The Fund Raising School, la Cultura guarda al fundraising

Le imprese del sistema produttivo culturale sono 443.458, ovvero il 7,3% delle imprese nazionali. A loro si deve il 5,4% della ricchezza prodotta in Italia, cifra che raggiunge il 5,7% circa 80 miliardi di euro se includiamo istituzioni pubbliche e non profit. Tutte queste realtà danno lavoro a circa un milione e mezzo di persone, il 6,2% del totale degli occupati italiani.

In particolare le istituzioni non profit che si occupano di “cultura, sport e ricreazione” sono le più numerose e sono cresciute più del non profit nel complesso: +39,5% di unità attive e più 67,6% di addetti integrati (addetti, lavoratori esterni, lavoratori temporanei e volontari ricondotti a persone/anno). Fonte: Rapporto Io sono cultura di Fondazione Symbola e Unioncamere

Inoltre, negli ultimi anni la crisi economica ed i finanziamenti pubblici sempre più carenti hanno restituito rilevanza al finanziamento privato. In questo contributo si considera il ruolo svolto in proposito dalla spesa delle famiglie italiane, dall’azione delle Fondazioni di origine bancaria e dal crowdfunding.

“La cultura rappresenta un settore produttivo a cui la comunità ed i nuovi investitori stanno guardando per rigenerare meccanismi di sviluppo locale, occorre quindi una nuova visione del fundraising capace di essere al servizio di nuovi modelli di fare cultura” afferma Paolo Venturi, Direttore di AICCON.

Di fronte a questo scenario è evidente che le organizzazioni culturali stanno legando sempre di più la loro esistenza ad attività di fundraising.

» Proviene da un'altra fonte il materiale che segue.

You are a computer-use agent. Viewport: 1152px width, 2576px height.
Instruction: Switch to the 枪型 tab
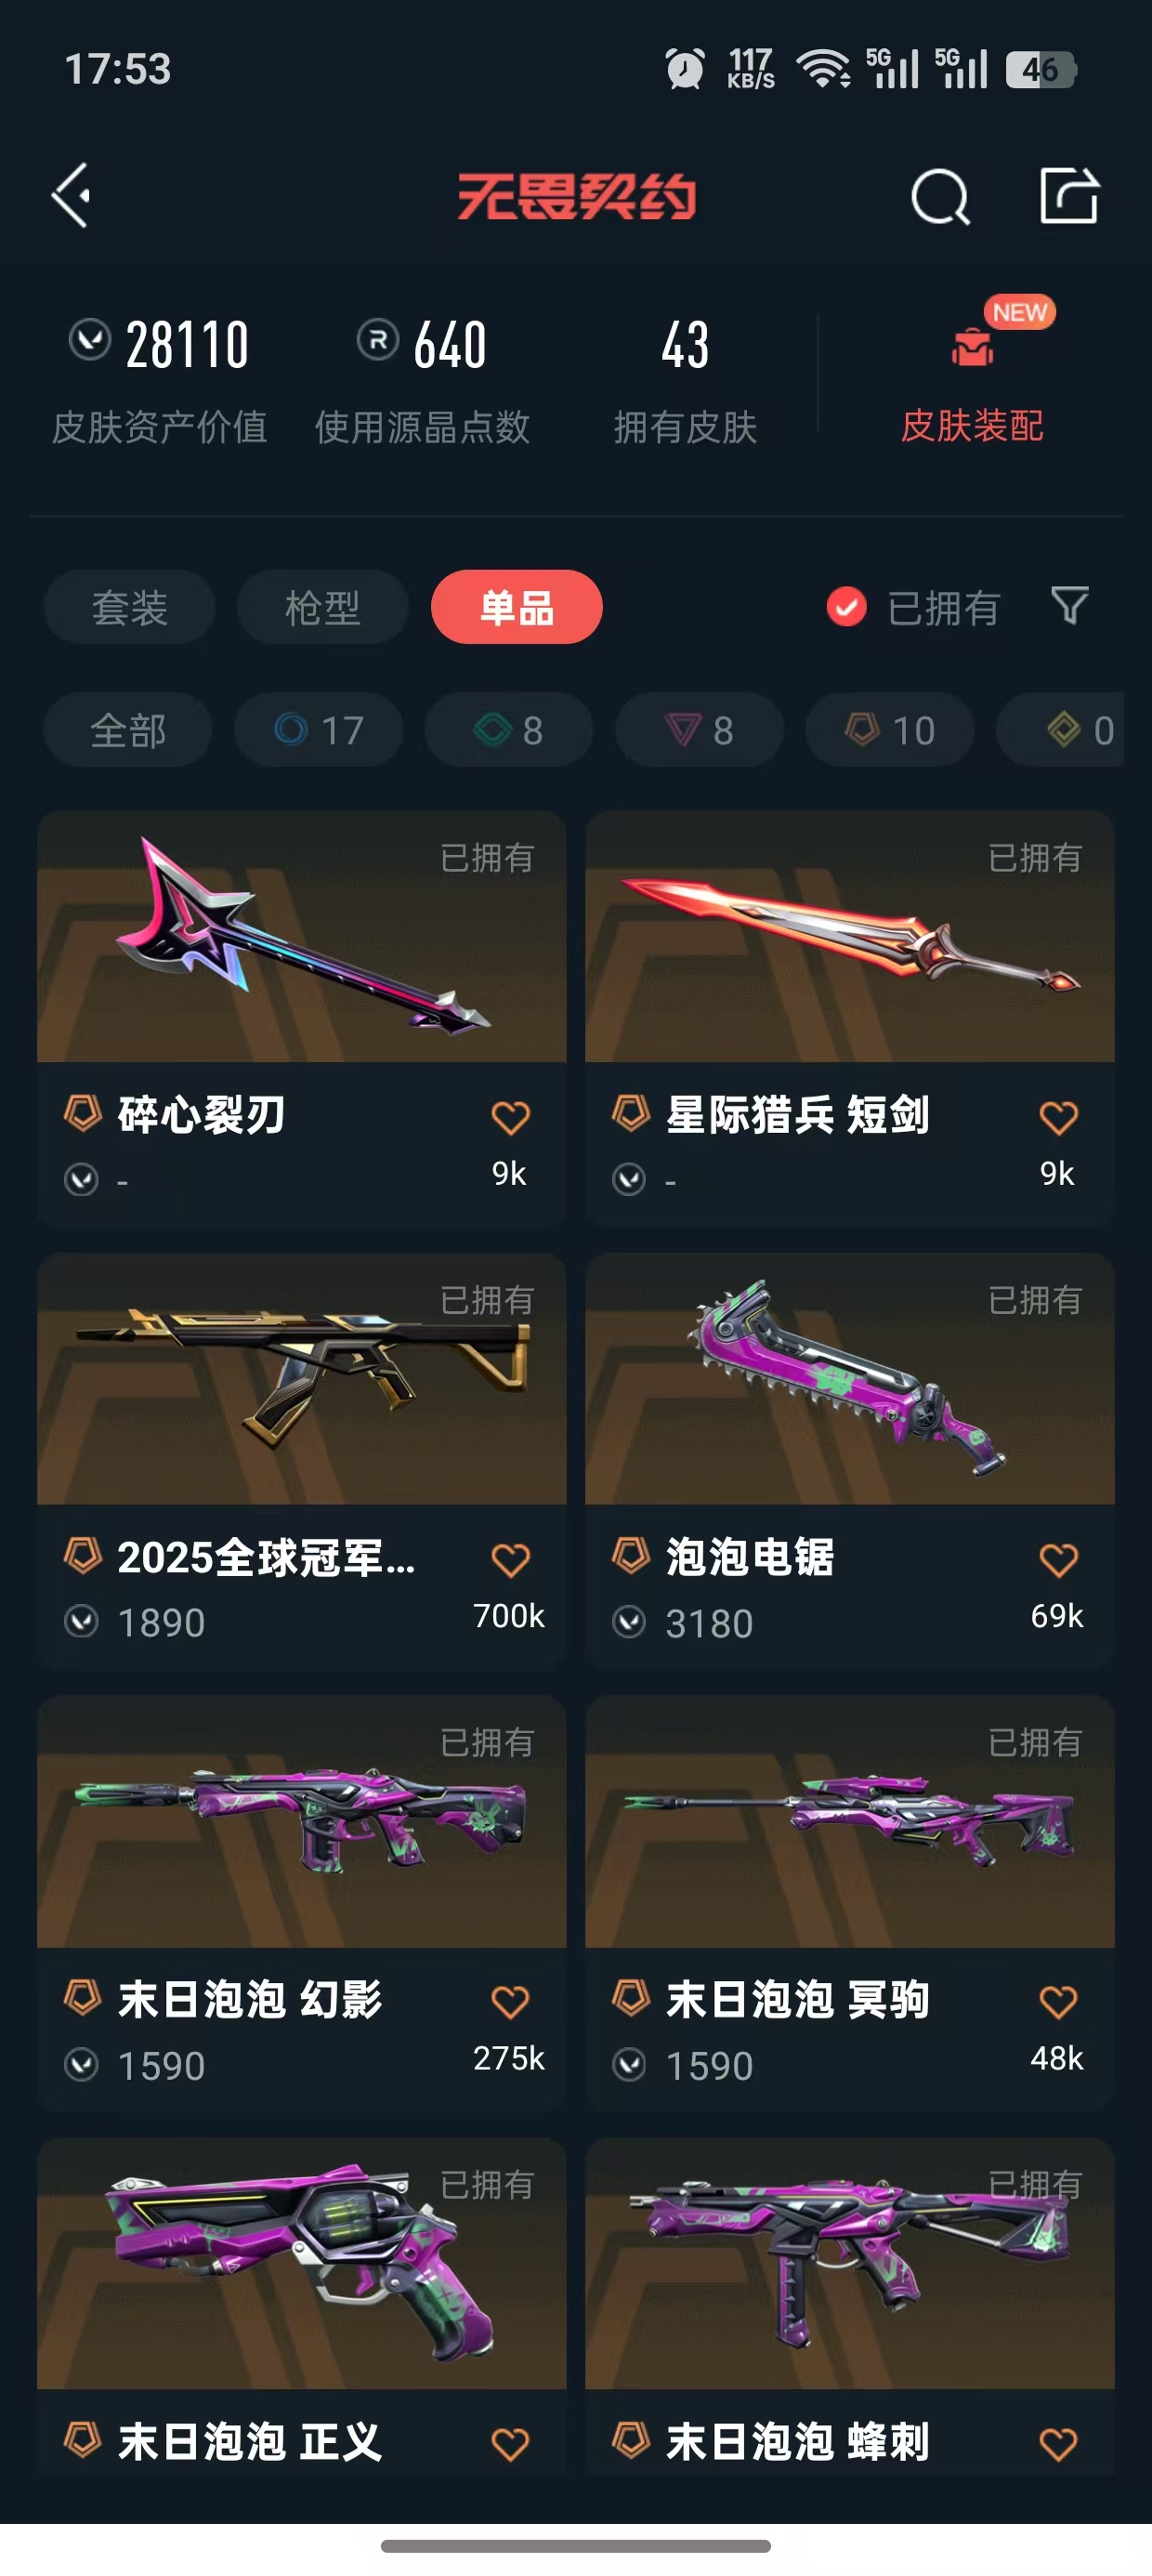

Per questo, THE FUND RAISING SCHOOL, prima scuola italiana dedicata alla formazione sulla raccolta fondi promossa dall’area Alta Formazione di AICCON, promuove il corso CULTURA E FUNDRAISING che si terrà il 6 e 7 novembre a Forlì e sarà coordinato da Marianna Martinoni e Martina Bacigalupi con la partecipazione di Irene Sanesi (Presidente della Commissione “Economia della Cultura” UNGDCEC - Unione Nazionale Giovani Dottori Commercialisti ed Esperti Contabili).

Secondo Martina Bacigalupi, coordinatrice del corso, “Le imprese e le associazioni del sistema culturale oggi sono invitate a ripensarsi per imparare a camminare con le proprie gambe. Un percorso necessario affinché questo settore possa diventare una vera industria culturale, creativa, solida, efficiente, così come la intende la Commissione Europea, anche attraverso il programma Europa Creativa”.

Il corso si rivolge a teatri, biblioteche, musei pubblici e privati e gallerie d’arte e "oltre ad un approccio pratico e tecnico su strumenti e canali di fundraising applicabili alle organizzazioni del settore culturale - spiega Mariana Martinoni, coordinatrice del corso - intende stimolare, soprattutto attraverso il confronto con casi di eccellenza nazionali e internazionali, una profonda riflessione su come il settore culturale debba porsi in futuro per intercettare nuovi pubblici e nuovi sostenitori, imparando a descrivere con mezzi e grazie ad indicatori nuovi , l'impatto (sociale ancorché culturale) che è in grado di generare sui territori di riferimento".